If you've ever wondered what students actually do in an art history course, or walked into an art museum and realized you don't really know how to look at art, this is the conversation for you! Key Jo Lee, of Yale University and the Cleveland Museum of Art, and Tri-C's own Christine Wolken join Dean Jordan for a wide-ranging discussion of these and other topics, including careers in the art world, how race impacts art, and Director Lee's "Currents and Constellations" exhibit at CMA.

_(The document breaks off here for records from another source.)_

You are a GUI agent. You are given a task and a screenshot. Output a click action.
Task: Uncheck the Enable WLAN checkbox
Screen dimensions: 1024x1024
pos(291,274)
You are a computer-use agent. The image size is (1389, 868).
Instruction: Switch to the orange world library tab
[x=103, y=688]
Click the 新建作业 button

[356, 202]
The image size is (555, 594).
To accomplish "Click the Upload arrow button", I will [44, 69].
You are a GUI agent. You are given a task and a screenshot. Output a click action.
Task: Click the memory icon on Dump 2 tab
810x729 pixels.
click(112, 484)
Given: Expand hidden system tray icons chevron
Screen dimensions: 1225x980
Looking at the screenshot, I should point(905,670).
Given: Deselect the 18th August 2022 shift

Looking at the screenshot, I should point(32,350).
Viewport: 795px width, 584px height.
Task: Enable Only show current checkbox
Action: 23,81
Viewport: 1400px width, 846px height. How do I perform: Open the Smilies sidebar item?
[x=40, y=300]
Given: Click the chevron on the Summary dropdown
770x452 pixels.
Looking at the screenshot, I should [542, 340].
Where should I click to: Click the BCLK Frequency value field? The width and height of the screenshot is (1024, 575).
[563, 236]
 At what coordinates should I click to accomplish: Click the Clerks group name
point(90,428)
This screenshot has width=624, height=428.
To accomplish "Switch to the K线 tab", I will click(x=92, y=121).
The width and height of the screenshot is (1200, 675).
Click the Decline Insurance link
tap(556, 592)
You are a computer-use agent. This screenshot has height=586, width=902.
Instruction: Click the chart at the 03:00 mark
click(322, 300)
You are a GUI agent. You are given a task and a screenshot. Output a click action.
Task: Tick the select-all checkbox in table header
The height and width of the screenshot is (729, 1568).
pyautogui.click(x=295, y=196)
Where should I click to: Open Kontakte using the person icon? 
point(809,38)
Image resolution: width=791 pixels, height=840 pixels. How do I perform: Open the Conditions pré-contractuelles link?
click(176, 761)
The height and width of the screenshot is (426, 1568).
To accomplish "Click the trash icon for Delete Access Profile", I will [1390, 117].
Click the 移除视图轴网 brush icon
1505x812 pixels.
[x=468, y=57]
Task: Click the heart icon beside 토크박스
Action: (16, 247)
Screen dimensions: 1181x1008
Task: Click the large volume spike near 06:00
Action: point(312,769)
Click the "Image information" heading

Professor Daniel Goldmark of Case Western Reserve University is a scholar of popular music and the interim director of the Baker-Nord Center for the Humanities. In this conversation, he offers insight into the ways music is used in animated films, tips for growing our appreciation of music, and introduces listeners to the work of Rufus Harley, the bagpipe-playing jazz musician. Dr. Goldmark also gives an overview of the Cleveland Humanities Festival: what it is, where it came from, and some highlights of the 2022 festival.
Professor Gayle Williamson of Cuyahoga Community College is a scholar and teacher with particular interests in literature and storytelling. She's been working with The Great Questions Foundation's Transformative Texts project, designed to enrich humanities education at community colleges across the country. In this conversation, she discusses her love of books, how great literature helps us see the human experience from multiple points of view and reminds us that the point of learning is not merely to be able to ace a pop quiz.